• REQUIREMENT: Find the line containing "Go to the Home nav item" in the listing below. Repeat it exactly, along with each following line up to and including the one containing "Click the Crack the Code banner headline".

(LISTED RECORDS Opens)

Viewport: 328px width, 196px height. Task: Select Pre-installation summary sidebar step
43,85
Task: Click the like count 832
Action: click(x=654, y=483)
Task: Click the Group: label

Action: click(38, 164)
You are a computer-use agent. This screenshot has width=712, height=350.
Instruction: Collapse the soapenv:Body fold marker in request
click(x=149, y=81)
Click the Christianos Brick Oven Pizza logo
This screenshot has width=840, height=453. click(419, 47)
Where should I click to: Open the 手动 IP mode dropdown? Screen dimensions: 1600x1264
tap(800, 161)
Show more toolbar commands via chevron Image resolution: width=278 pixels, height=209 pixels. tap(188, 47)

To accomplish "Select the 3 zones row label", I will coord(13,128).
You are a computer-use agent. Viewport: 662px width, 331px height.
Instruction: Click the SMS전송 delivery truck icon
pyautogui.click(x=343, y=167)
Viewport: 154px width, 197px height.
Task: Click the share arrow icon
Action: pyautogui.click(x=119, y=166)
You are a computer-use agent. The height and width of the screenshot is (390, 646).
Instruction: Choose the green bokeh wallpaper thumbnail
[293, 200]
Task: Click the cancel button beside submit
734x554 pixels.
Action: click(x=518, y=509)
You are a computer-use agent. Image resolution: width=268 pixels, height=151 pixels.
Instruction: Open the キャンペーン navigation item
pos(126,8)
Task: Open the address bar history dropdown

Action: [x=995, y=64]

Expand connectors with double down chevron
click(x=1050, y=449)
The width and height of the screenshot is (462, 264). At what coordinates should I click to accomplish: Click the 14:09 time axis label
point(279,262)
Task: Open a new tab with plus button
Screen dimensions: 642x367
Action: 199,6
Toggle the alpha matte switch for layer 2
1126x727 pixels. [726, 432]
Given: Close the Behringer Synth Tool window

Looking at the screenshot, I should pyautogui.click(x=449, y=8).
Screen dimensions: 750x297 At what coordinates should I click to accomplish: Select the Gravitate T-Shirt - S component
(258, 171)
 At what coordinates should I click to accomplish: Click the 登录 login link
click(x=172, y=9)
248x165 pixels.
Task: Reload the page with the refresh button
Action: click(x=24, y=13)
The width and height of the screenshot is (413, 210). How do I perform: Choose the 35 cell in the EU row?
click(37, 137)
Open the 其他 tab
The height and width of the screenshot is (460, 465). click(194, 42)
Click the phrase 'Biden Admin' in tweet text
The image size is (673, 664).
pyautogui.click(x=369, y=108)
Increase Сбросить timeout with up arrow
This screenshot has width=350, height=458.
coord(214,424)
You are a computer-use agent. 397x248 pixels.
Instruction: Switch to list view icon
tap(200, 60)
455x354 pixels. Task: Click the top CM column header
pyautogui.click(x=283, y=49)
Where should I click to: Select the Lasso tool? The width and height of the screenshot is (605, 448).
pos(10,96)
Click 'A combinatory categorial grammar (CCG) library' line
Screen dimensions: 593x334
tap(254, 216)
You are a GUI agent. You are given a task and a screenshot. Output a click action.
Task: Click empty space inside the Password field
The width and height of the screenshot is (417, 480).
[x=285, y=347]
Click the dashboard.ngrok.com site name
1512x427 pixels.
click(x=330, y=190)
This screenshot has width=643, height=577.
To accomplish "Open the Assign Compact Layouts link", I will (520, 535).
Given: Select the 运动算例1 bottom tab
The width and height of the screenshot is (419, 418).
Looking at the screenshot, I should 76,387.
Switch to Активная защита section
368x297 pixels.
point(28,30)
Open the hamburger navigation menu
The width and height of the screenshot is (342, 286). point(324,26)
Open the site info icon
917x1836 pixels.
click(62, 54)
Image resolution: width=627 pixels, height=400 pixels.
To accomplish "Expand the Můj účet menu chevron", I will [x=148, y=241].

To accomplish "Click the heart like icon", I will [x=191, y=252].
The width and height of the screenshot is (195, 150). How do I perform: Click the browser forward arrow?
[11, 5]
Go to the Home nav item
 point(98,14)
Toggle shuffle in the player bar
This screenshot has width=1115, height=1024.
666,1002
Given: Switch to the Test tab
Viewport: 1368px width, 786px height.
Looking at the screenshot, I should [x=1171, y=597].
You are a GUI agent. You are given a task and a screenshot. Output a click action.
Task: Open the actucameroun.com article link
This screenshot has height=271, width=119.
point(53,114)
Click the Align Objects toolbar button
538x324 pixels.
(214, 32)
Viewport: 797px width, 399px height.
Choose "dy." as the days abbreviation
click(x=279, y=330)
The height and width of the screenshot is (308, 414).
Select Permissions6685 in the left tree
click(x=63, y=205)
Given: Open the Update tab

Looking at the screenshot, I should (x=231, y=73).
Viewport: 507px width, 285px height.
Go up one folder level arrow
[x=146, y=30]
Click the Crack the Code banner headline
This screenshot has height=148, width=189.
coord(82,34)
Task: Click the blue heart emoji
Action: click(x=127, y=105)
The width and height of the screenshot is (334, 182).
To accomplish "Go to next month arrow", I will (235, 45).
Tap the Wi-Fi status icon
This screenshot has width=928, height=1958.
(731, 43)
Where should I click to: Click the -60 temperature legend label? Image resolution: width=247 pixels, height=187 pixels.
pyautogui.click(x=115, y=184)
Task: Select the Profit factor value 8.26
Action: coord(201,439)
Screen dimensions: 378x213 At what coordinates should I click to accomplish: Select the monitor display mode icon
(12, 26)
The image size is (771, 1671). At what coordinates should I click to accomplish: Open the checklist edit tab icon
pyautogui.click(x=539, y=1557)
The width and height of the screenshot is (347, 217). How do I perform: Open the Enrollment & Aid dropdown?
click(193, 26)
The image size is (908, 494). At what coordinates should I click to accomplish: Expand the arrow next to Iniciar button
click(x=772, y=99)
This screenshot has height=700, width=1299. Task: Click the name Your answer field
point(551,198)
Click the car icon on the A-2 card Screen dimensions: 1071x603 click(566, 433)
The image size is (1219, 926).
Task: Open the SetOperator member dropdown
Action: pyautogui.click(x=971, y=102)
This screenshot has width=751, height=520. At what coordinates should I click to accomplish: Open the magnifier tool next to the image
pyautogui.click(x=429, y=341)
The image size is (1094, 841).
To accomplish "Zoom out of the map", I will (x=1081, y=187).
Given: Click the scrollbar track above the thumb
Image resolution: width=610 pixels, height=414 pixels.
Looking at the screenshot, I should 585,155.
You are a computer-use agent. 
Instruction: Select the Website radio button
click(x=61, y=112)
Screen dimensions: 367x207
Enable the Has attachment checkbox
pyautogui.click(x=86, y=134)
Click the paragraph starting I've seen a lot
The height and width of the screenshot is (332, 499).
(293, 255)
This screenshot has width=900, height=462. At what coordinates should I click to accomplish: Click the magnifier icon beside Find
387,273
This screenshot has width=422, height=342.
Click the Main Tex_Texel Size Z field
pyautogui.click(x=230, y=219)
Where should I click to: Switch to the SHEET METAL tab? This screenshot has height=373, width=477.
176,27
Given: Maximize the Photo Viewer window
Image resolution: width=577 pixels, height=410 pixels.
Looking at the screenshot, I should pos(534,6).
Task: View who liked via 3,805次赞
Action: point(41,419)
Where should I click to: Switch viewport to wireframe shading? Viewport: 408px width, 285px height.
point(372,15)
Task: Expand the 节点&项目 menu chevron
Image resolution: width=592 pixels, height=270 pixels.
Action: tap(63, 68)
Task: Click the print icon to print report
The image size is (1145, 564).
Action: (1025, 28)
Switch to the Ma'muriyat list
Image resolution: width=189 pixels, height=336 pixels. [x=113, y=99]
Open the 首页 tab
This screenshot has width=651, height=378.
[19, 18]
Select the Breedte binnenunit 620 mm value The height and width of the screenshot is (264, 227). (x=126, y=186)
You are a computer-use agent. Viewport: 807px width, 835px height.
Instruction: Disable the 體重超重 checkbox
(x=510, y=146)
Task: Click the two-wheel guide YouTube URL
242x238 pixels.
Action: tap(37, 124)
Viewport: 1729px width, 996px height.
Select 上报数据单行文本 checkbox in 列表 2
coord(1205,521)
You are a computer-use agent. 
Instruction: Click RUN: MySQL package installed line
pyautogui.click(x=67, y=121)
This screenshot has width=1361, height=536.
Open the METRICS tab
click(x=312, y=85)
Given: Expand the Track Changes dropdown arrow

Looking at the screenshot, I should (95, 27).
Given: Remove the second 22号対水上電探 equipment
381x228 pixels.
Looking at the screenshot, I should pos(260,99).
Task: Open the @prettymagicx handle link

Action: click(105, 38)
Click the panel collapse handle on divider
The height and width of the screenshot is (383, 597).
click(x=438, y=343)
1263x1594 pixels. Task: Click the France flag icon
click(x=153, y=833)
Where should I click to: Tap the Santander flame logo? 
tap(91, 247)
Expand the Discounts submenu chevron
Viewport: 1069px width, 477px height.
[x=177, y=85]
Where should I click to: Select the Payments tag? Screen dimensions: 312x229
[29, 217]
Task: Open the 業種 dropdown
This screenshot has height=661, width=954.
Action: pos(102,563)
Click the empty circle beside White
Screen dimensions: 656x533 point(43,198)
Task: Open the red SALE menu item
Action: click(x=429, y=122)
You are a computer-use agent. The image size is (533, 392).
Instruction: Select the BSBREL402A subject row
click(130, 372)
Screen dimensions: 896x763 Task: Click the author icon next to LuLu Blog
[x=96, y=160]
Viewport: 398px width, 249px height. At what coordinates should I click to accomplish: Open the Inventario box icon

(LISTED RECORDS Closes)

• FINISHED EXERCISE:
Go to the Home nav item
 point(98,14)
Toggle shuffle in the player bar
This screenshot has width=1115, height=1024.
666,1002
Given: Switch to the Test tab
Viewport: 1368px width, 786px height.
Looking at the screenshot, I should [x=1171, y=597].
You are a GUI agent. You are given a task and a screenshot. Output a click action.
Task: Open the actucameroun.com article link
This screenshot has height=271, width=119.
point(53,114)
Click the Align Objects toolbar button
538x324 pixels.
(214, 32)
Viewport: 797px width, 399px height.
Choose "dy." as the days abbreviation
click(x=279, y=330)
The height and width of the screenshot is (308, 414).
Select Permissions6685 in the left tree
click(x=63, y=205)
Given: Open the Update tab

Looking at the screenshot, I should (x=231, y=73).
Viewport: 507px width, 285px height.
Go up one folder level arrow
[x=146, y=30]
Click the Crack the Code banner headline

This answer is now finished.